In January, 1975, my court case was won in the states and I could return legally to my home country.  Toronto and Canada could not give me the musical experience I was looking for I had to move to NYC.  New York has been an exciting, difficult and rewarding place for me.  As usual I was active in three areas of music, performing, composing and conducting.  IN the big apple I have been performing in shows, club dates, studio work, recitals, and jazz concerts.  On the composing side I have spent most of the time writing for my 13 piece band.  On the conducting side I have been conducting the band members into the mainstream of my personal approach to music.

IN 1974, I may add I produced my first jazz album called Mission and was very happy about the results.  Because this is an artistic record rather than a profit seeking record it was impossible for me to reach a broad audience.

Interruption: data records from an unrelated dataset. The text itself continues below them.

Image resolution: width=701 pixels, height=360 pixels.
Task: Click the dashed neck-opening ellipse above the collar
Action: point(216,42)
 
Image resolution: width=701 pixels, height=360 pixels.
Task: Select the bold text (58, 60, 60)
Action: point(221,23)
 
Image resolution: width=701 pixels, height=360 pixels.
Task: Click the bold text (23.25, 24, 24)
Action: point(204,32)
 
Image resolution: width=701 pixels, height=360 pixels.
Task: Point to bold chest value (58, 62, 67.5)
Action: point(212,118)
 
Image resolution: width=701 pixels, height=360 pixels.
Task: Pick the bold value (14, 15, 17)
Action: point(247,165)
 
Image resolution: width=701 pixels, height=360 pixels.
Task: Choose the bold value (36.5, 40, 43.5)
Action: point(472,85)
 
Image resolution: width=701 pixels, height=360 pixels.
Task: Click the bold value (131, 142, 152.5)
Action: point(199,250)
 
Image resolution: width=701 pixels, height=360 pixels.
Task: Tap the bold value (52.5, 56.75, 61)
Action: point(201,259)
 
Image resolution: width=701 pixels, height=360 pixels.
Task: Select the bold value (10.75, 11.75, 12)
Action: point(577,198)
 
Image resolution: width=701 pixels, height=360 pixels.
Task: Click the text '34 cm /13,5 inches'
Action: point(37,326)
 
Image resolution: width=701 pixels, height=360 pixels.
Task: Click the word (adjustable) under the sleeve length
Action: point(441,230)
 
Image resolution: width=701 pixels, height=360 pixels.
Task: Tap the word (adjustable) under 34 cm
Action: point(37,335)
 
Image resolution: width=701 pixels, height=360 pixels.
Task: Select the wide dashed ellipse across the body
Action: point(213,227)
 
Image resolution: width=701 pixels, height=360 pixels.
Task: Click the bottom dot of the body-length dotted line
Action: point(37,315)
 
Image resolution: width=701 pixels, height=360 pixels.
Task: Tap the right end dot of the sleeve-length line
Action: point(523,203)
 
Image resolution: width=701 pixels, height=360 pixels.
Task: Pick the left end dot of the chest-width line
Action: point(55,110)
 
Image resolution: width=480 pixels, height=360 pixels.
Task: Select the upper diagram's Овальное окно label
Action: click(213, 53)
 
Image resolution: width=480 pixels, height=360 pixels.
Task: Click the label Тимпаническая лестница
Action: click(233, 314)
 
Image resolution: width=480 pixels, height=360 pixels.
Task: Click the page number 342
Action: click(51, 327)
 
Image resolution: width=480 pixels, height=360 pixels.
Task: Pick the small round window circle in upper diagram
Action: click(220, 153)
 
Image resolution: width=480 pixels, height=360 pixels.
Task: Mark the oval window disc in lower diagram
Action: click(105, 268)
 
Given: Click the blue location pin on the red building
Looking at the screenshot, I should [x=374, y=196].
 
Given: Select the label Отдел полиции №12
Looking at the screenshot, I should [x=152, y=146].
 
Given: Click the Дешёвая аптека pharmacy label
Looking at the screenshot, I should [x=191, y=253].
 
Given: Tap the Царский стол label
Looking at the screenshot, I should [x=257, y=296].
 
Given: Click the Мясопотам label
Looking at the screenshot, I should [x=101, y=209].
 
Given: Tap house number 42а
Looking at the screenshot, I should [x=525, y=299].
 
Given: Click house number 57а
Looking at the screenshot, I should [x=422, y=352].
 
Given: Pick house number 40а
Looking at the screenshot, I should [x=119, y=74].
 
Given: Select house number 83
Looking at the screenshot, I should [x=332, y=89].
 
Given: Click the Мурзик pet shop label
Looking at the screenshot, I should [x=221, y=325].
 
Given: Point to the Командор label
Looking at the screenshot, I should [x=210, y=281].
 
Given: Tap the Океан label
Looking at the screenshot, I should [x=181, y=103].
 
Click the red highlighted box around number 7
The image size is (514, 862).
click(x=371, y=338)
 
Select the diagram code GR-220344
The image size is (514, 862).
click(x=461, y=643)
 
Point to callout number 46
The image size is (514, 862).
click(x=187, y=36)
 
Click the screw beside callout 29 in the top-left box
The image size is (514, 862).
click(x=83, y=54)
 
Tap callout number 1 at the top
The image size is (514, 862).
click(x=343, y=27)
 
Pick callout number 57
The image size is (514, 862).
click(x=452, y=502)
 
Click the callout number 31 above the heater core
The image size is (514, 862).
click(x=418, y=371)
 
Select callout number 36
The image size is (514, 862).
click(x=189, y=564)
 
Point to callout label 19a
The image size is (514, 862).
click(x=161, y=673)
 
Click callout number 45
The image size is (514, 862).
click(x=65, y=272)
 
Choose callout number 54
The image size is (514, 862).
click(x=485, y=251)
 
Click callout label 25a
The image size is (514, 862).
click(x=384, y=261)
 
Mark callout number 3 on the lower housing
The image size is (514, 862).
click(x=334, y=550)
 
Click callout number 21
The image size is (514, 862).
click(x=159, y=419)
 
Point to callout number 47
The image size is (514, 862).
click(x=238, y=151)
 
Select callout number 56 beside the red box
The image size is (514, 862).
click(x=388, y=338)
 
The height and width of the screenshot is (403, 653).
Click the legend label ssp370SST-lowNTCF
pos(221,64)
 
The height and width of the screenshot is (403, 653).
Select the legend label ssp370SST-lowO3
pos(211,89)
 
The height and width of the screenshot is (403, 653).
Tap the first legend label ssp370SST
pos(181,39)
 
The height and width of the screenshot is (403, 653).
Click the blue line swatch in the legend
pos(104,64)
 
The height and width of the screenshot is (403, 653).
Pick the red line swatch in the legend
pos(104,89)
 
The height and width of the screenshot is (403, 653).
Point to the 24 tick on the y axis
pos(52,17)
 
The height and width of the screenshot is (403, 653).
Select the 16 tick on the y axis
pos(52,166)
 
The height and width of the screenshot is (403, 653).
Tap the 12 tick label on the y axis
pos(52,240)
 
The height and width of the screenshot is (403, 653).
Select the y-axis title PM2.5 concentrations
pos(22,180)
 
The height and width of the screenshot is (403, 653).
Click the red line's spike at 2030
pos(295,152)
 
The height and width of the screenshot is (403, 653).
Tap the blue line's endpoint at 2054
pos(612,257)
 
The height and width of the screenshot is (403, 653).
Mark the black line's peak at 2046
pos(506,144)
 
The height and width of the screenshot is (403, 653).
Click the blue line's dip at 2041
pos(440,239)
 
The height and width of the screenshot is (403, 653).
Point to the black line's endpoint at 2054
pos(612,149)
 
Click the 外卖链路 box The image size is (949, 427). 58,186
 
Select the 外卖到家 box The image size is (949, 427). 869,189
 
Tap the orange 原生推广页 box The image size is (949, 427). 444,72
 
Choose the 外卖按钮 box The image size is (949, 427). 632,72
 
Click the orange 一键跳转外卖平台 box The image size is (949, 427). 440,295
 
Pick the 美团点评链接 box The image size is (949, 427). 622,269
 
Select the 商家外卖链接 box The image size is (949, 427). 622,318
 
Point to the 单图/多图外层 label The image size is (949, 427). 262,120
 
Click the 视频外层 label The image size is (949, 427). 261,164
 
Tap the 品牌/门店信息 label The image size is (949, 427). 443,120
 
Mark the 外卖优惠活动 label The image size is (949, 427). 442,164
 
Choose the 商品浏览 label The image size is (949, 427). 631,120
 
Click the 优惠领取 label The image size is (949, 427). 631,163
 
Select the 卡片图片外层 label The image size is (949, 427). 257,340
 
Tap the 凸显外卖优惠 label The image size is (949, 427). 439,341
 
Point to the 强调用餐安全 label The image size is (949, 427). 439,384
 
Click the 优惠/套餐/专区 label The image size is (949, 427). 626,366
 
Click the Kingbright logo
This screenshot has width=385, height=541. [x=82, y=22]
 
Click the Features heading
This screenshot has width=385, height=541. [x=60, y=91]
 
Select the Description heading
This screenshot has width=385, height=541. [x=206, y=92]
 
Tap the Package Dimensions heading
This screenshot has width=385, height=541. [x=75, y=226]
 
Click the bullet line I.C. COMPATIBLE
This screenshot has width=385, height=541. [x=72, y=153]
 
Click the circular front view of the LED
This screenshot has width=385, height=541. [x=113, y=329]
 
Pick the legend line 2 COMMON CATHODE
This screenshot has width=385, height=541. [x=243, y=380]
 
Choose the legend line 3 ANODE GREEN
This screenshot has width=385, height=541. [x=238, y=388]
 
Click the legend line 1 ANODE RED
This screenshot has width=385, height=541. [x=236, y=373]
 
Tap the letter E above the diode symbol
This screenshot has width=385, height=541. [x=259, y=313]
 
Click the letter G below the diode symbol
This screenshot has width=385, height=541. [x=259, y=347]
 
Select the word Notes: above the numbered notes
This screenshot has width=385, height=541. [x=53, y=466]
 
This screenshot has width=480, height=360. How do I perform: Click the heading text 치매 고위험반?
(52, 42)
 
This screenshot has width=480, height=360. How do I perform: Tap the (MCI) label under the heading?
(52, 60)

Reviews of the first Album:

The members of my jazz ensemble were Mario Rivera, Bari Sax, Vinnie De La Rocce, Tenor, Morty Silver, Alto, Bob and Glenn Zottola, Tp. Keith O Quinn, Trombone, Mark Sheppard, Bass Trombone, John Riley, Drums, Mike Lawrence, Bass, Mike Garson, Piano, and Mark Elf, guitar. A great group of musicians I am only sorry I could not provide them with work.

These last three years have brought me a performing jazz grant from the National Endowment for the Arts and several concerts from the New York State Council on the Arts called Meet the Composer Concerts.  My greatest joy was to hear my solo violin Sonata, duet sonata and viola and Violin Sonata on one of these programs, performed by Masako Yanagita and Tomoko Sakata.

This has been a short written essay on my work as a musician.  I would like to say it is so difficult to be a composer of serious music.  I do not know how I did what I did.  Without great musicians to perform my music it is meaningless at times I do not know what to do so I do nothing.

The last five years 1996 to 2001 I have not done much have been tired out from all the work and little success.  My wives has made my life a nightmare.  My first wife taking the children and I have not seen for 20 years a terrible action and very sad for me in my life.  My second wife an alcoholic who would never stop drinking so very sad too it almost killed me. Not having sisters I never knew how selfish women could be I always view women as a looking caring person as my Mother was to me.  But it took a life time to learn that women are not your Mother.

I turned to Yoga for my strength and life.  Life without Yoga is not life. If you want to be a real artist you must study Yoga. this will give you the strength to move into the world of real art and the only art.   Yoga is Art. Art is Yoga.  Music is materialism. This was very sad for me when I learned that music was no different than a hot dog.  But when you study yoga and the art of yoga you will learn the fine line between musical art and materialism.   Most all music is materialism, but at times it reaches the divine.  Let us learn to be on that fine line of divine music.  This is the meaning of my life is divine music. There is no more to say.